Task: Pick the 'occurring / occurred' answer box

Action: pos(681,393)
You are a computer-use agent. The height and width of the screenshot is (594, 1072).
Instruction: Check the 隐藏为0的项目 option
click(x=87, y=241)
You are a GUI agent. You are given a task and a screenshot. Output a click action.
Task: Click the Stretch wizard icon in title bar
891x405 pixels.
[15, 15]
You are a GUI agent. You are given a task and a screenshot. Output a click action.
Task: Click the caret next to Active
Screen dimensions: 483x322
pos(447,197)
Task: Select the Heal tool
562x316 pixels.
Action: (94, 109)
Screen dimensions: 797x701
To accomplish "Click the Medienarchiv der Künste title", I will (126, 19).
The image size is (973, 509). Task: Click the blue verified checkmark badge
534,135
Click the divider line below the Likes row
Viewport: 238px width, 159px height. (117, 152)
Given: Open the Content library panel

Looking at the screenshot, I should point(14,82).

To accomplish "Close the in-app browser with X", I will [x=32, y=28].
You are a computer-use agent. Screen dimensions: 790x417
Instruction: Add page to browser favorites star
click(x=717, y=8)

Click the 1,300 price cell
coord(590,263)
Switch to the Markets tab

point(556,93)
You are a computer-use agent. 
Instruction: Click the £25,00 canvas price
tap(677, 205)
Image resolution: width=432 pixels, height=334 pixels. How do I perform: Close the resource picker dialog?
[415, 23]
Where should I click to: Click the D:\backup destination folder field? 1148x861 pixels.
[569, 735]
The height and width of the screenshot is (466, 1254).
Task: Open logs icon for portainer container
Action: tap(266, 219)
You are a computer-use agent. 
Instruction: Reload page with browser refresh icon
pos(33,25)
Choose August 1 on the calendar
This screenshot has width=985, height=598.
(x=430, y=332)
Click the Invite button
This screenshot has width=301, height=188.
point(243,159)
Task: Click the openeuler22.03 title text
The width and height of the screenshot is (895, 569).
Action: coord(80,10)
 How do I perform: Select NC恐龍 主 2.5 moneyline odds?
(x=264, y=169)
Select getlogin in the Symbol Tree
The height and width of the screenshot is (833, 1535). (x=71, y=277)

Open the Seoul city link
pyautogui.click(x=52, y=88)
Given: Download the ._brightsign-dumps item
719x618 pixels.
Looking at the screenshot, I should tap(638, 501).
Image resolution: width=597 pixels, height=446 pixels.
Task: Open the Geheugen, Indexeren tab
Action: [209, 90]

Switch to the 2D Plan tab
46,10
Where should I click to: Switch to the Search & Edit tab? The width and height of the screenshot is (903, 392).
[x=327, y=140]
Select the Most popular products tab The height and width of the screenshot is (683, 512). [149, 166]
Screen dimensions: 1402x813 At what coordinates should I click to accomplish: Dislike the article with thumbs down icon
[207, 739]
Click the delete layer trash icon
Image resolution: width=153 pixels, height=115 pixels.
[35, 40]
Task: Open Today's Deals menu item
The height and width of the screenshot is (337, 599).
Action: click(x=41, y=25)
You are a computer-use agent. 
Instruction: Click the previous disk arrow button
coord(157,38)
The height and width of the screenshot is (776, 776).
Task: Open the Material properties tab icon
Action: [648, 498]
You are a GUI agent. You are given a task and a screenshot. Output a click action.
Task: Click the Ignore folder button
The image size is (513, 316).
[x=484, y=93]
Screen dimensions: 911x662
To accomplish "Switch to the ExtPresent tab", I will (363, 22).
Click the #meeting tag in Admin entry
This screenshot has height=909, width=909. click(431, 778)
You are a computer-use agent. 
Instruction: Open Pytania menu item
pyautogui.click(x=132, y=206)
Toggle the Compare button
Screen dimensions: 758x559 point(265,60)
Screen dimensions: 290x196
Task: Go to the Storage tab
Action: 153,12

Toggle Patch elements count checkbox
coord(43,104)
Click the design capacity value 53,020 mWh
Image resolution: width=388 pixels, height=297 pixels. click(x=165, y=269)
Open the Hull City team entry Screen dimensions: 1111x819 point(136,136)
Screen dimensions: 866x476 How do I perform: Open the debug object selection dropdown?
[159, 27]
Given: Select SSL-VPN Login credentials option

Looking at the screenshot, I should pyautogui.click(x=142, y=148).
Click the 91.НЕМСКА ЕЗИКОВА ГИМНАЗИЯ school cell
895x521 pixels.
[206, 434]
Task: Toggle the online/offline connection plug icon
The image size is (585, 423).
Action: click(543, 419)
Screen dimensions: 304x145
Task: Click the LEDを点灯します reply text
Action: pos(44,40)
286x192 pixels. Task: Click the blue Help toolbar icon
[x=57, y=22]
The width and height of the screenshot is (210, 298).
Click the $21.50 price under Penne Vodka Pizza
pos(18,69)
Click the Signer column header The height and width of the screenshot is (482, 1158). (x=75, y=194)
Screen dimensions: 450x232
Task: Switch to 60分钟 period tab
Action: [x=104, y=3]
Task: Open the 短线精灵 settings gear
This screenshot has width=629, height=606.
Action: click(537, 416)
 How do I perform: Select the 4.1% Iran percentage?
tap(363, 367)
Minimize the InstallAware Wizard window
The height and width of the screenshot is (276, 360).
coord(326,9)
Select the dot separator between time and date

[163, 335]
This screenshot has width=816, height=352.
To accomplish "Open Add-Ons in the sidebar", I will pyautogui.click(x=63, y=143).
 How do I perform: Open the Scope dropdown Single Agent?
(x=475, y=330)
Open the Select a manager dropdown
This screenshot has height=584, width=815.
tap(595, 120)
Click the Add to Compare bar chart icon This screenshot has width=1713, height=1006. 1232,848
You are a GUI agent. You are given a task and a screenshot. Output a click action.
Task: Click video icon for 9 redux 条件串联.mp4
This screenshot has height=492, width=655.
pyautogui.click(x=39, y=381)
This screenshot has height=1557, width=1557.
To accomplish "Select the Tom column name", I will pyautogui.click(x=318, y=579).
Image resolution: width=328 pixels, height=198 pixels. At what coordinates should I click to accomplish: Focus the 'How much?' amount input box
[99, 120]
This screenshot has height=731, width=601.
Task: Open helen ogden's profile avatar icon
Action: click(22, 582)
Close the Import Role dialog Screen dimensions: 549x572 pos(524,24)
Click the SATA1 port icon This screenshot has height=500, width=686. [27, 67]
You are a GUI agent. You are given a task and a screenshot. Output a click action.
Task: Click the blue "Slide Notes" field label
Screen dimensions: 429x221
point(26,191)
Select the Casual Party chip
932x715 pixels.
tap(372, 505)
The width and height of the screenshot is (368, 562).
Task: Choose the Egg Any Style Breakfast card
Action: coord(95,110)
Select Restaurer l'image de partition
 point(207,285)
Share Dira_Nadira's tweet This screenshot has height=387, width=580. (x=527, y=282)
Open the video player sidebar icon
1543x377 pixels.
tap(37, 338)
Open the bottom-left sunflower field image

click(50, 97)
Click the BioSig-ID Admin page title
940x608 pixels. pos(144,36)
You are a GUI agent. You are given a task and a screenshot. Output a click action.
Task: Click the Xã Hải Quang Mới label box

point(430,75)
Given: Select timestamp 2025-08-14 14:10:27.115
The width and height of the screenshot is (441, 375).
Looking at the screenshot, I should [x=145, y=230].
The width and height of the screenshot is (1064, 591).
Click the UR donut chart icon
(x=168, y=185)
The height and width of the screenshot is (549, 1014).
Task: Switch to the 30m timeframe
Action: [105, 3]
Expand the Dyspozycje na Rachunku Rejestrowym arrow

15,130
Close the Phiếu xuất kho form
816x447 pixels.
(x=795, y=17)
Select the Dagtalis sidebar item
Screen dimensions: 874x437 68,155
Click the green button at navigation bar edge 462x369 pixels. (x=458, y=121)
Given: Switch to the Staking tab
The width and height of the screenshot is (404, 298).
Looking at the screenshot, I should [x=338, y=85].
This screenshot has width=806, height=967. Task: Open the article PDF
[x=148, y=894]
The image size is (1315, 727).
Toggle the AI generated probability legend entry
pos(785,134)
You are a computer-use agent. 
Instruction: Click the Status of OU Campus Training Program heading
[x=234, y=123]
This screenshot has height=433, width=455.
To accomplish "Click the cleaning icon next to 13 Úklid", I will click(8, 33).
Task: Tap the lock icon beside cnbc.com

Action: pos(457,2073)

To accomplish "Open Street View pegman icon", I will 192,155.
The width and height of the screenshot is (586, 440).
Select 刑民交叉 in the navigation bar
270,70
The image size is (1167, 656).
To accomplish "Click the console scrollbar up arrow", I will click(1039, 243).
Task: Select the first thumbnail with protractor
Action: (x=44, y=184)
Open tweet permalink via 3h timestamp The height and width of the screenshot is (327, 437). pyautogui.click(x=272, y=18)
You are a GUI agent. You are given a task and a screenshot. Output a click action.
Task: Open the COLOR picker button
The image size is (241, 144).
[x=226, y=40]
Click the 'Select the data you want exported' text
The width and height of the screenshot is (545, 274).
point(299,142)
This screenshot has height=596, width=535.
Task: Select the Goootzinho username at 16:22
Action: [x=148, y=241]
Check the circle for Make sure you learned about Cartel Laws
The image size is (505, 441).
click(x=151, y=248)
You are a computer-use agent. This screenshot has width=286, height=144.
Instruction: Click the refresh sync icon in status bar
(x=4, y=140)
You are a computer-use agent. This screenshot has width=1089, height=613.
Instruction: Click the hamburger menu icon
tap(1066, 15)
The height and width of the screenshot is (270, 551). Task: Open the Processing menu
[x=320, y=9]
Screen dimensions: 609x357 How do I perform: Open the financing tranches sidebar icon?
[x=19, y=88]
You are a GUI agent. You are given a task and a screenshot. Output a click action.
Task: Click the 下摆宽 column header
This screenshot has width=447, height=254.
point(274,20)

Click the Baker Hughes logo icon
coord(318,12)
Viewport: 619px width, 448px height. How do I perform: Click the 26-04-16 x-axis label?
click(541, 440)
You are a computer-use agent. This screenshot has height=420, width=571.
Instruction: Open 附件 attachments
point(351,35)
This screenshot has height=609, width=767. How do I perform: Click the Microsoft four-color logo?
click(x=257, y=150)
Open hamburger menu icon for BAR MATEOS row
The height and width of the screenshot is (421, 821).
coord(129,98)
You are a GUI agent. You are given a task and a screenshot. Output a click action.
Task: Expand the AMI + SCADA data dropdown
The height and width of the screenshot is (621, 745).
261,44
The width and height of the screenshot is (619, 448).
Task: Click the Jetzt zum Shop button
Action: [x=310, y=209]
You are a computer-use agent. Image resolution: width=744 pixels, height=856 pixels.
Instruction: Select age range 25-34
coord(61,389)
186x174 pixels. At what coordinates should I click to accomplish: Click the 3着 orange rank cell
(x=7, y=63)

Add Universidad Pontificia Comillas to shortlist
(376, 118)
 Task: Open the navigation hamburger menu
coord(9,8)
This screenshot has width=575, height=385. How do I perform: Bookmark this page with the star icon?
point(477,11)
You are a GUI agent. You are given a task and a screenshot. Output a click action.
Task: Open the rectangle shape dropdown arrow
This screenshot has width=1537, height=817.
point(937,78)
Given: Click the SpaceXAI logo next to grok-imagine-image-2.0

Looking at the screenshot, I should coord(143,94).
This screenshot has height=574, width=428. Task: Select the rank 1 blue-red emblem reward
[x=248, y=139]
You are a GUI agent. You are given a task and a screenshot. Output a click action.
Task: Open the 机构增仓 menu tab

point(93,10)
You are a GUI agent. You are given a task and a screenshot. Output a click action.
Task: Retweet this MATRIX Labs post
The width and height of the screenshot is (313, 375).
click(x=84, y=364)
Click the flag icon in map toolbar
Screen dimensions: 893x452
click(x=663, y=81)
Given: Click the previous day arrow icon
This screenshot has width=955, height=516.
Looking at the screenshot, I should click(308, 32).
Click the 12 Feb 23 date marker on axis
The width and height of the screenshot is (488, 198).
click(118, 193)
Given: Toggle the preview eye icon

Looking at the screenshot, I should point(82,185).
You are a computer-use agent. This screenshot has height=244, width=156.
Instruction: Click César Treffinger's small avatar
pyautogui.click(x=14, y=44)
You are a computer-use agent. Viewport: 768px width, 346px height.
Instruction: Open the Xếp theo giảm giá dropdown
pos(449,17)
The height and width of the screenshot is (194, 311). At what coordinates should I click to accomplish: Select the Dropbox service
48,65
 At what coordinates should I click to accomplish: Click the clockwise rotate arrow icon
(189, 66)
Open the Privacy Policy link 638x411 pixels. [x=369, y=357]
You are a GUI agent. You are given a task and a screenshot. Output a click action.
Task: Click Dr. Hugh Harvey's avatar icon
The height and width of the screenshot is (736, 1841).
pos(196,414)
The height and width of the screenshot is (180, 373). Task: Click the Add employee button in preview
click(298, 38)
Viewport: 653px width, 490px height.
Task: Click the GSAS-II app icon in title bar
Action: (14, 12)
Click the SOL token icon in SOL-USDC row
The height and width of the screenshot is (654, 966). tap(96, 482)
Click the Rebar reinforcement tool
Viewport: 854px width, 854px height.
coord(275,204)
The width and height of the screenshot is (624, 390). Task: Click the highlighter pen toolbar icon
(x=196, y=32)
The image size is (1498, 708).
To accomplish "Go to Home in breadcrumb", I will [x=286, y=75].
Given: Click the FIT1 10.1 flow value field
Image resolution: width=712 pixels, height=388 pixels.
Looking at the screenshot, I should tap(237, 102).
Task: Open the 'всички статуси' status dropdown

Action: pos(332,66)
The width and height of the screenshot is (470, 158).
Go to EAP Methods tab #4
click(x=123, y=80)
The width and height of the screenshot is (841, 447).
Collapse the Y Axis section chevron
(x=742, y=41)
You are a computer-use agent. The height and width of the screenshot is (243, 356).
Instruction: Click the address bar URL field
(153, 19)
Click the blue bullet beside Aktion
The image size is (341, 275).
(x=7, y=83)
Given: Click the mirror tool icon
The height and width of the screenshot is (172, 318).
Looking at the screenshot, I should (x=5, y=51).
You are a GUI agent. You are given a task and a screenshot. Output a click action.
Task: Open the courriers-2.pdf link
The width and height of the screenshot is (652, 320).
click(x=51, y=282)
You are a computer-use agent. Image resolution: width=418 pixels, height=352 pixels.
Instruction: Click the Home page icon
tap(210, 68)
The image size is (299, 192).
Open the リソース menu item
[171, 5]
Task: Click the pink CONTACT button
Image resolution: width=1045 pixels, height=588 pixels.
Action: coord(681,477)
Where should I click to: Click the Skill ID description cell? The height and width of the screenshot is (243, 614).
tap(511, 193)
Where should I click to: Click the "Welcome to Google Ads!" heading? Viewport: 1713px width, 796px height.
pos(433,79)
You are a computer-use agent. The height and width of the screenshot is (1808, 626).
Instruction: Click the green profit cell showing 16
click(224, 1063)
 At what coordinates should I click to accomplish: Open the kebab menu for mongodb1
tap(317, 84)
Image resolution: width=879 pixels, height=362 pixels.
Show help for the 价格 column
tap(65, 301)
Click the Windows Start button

----

§ **EXERCISE AIM**:
Which lines run from the one holding "The width and height of the screenshot is (488, 198)." through the one holding "has height=244, width=156." in the records above? Repeat them exactly, both included, and nothing more.

§ **ANSWER FOR THIS EXERCISE**:
The width and height of the screenshot is (488, 198).
click(118, 193)
Given: Toggle the preview eye icon

Looking at the screenshot, I should point(82,185).
You are a computer-use agent. This screenshot has height=244, width=156.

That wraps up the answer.